Hi Randy,
The first four bytes are the int32 length of the flatbuffers Message
metadata
<https://github.com/apache/arrow/blob/e14705745bb8d625b3c7dda2857e93cdfe848178/format/Message.fbs#L93>
plus 4 bytes of padding between the length and the Message metadata
itself. The Message metadata starts on the 8th byte.
So to read an entire Message, read and store the first four bytes (the
metadata length). Then advance past the 4 padding bytes, and use the
flatbuffers API to read the Message table.
The Message table has a bodyLength field, which is byte length of all
the buffers (data, validity, offsets, and typeIds) for all the Arrays in
the Message (since Schema messages don't contain any data, its
bodyLength is always 0).
Once you've read the Message table via flabuffers, advance `metadata
length` number of bytes to position yourself to read the Array buffers.

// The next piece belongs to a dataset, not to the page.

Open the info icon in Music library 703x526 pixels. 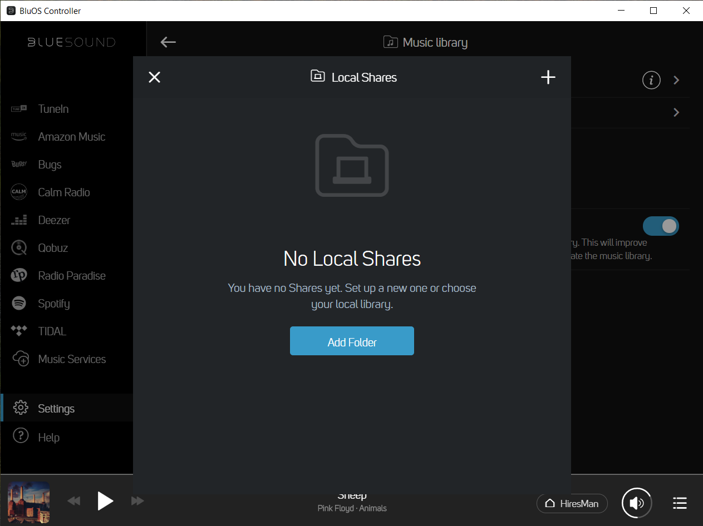[651, 80]
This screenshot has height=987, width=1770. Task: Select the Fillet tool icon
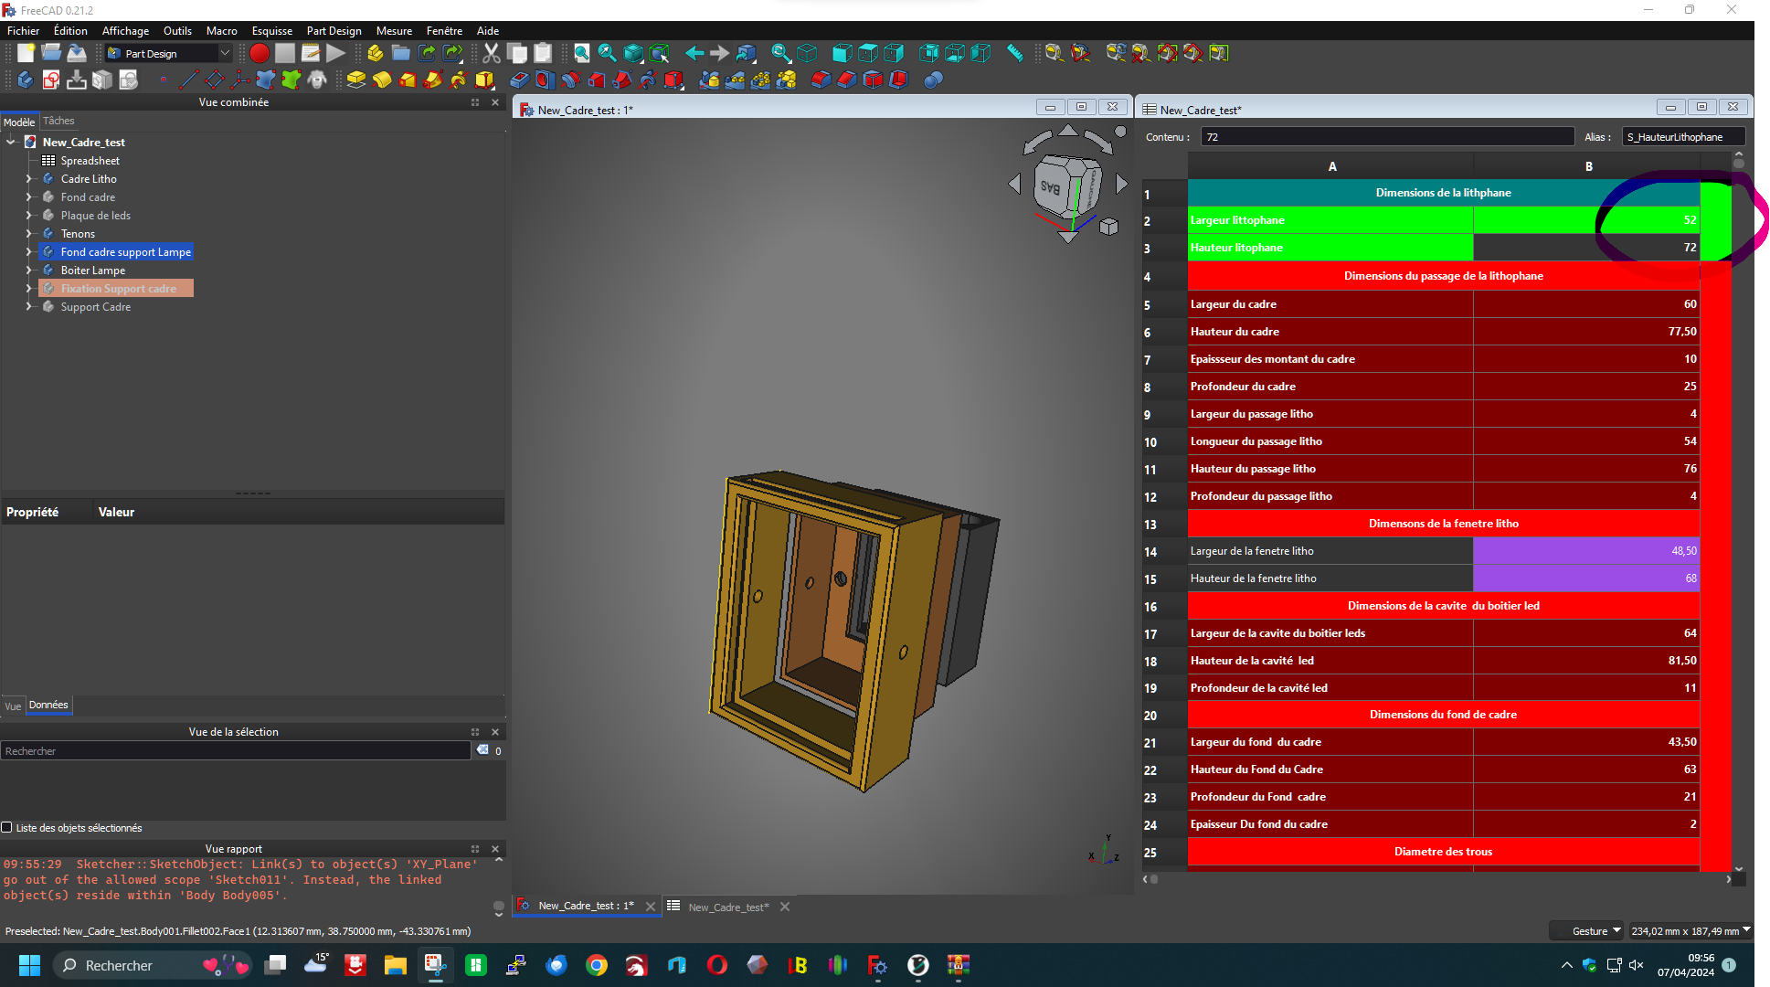pyautogui.click(x=821, y=80)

After reading the buffers, advance another `bodyLength` number of bytes
to read the next message. Repeat this process to read all Messages from
an Arrow stream.
If you're familiar with JavaScript/TypeScript, you can reference the
implementation here
<https://github.com/apache/arrow/blob/e14705745bb8d625b3c7dda2857e93cdfe848178/js/src/ipc/reader/binary.ts#L145>.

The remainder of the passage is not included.